I thought the hardest part of launching GFRC products would be the engineering. Getting the mix right. Passing ASTM standards. Surviving Michigan winters.

That part was complex but solvable.

The real challenge surprised me. It wasn't technical at all. It was realizing that the industry doesn't want to change, even when change clearly benefits everyone involved.

I spent two years designing and testing prototypes of culvert walls and raised gardens. We achieved 12,500 psi compressive strength—four times stronger than regular concrete. We proved freeze-thaw immunity. We validated that our prefabricated GFRC installs in one-eighth the time compared to traditional methods.

The data was undeniable. The benefits were clear. The product worked.

But when I started talking to landscapers and contractors, I encountered something I didn't expect: resistance disguised as skepticism.

The Industry's Default Setting

Construction boasts a conservative culture and general preference for tradition. The familiar refrain echoes across job sites everywhere: "This is how we've always done things."

The numbers back this up. Construction still ranks among the least digitized sectors in the economy. While other industries embraced AI and data analytics, construction held back.

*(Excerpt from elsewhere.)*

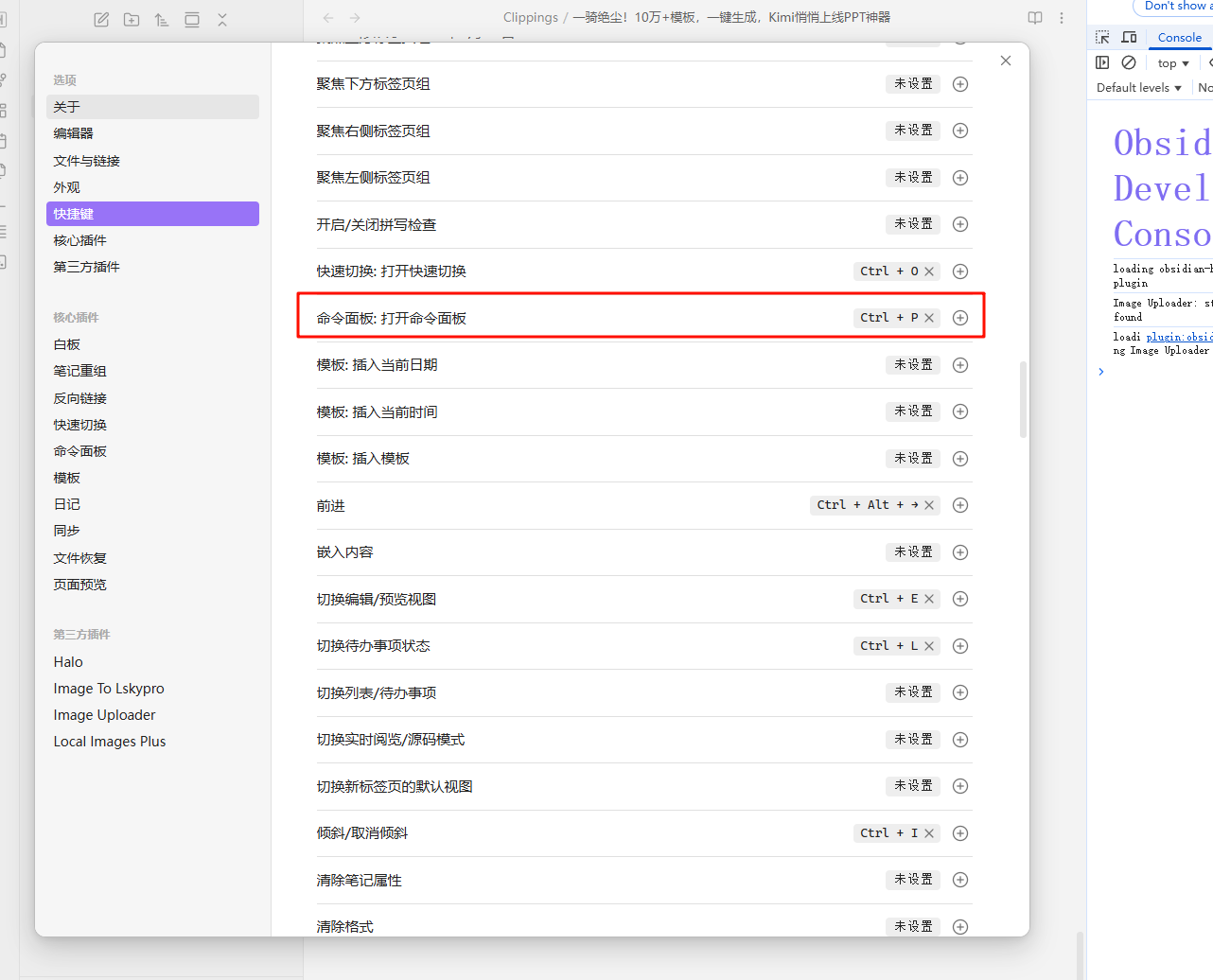Toggle the device toolbar in DevTools
Image resolution: width=1213 pixels, height=980 pixels.
[x=1129, y=38]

Here's the part that really got me: While 52% of construction companies considered field staff needs when investing in technology, only 28% actually received feedback from potential users before purchasing it.

Translation: Even when companies try to innovate, they skip the people who will actually use the innovation.

The result? Workers don't embrace new technology. Adoption stalls or stops completely.

What I Saw on the Ground

I talked to landscape contractors who complained about labor shortages. They told me about crews that disappeared mid-project. They described the nightmare of training new workers only to watch them leave for another company.

The labor crisis is real.

According to recent industry data, 54% of contractors identify recruiting and retaining staff as a top business risk—right alongside economic uncertainty and rising material costs.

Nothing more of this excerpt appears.